Sessiz sessiz yürüdük bir süre. Ara ara Gülsüm’e kaçamak bakışlar atıyordum. Çok güler yüzlü bir kız olduğu belliydi. Sarı saçlı, mavi gözlü beyaz tenli bir kızdı. Burnu Avrupalıların burnu kadar güzeldi.

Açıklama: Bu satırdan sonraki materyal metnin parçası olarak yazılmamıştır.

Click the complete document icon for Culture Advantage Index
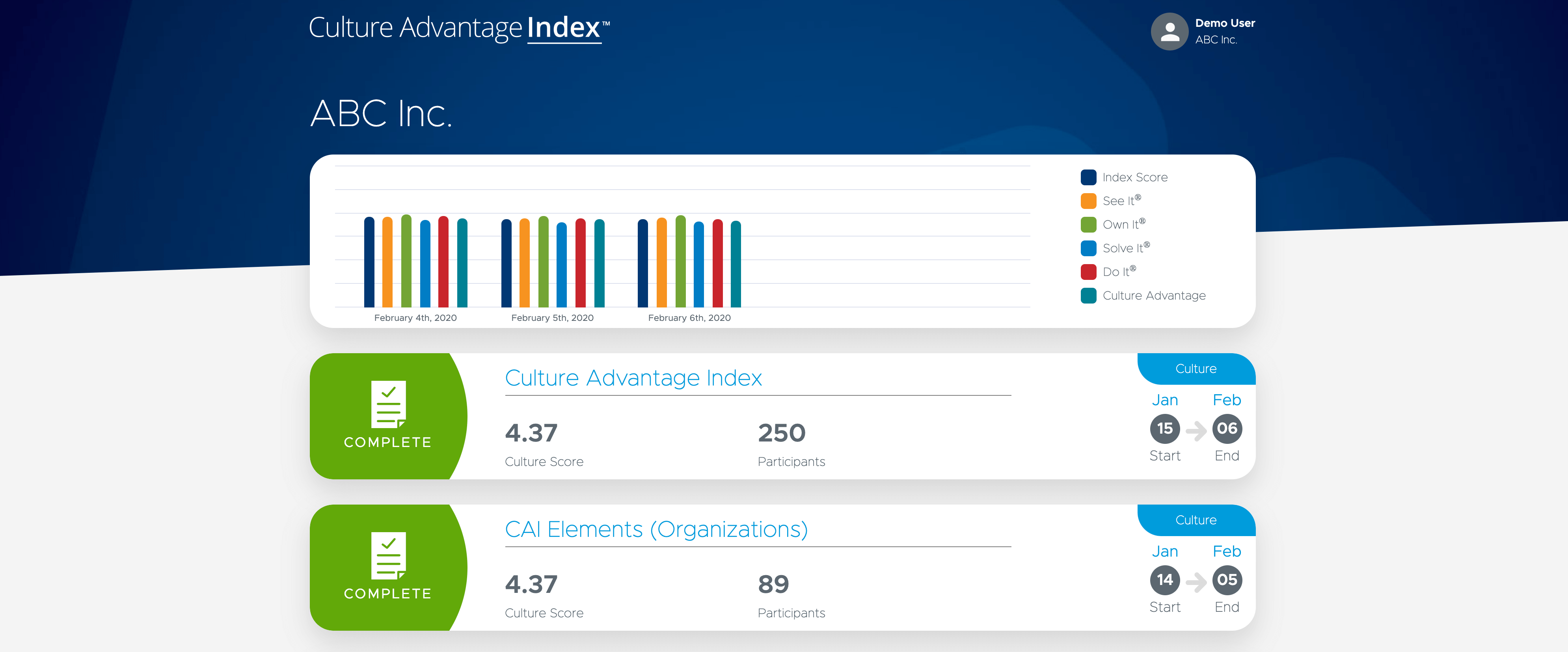This screenshot has height=652, width=1568. [388, 404]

Görünüş olarak bu köye oldukça yabancı olduğunu hissediyordum.
Gülsüm : Hordan! Gidelim mi? Koyunlara bakarız!
Hilmi : Tabi.
Tam onun dediği yerden. Onun demesiyle “hordan” geçtik. Patika bir yolu takip ettik bir süre patika yolun devamında ağaçlarla çevrili bir alana çıktık.
***
Gülsüm : Guzuuum!!!
Gülsüm bir süre koyunları sevdi. Sigaramı yakmış Gülsüm’ü izliyordum. Ara ara dönüp gülücük atıyordu bana. Koyunlarla iyice oynadıktan sonra yanıma gelip yanıma oturdu.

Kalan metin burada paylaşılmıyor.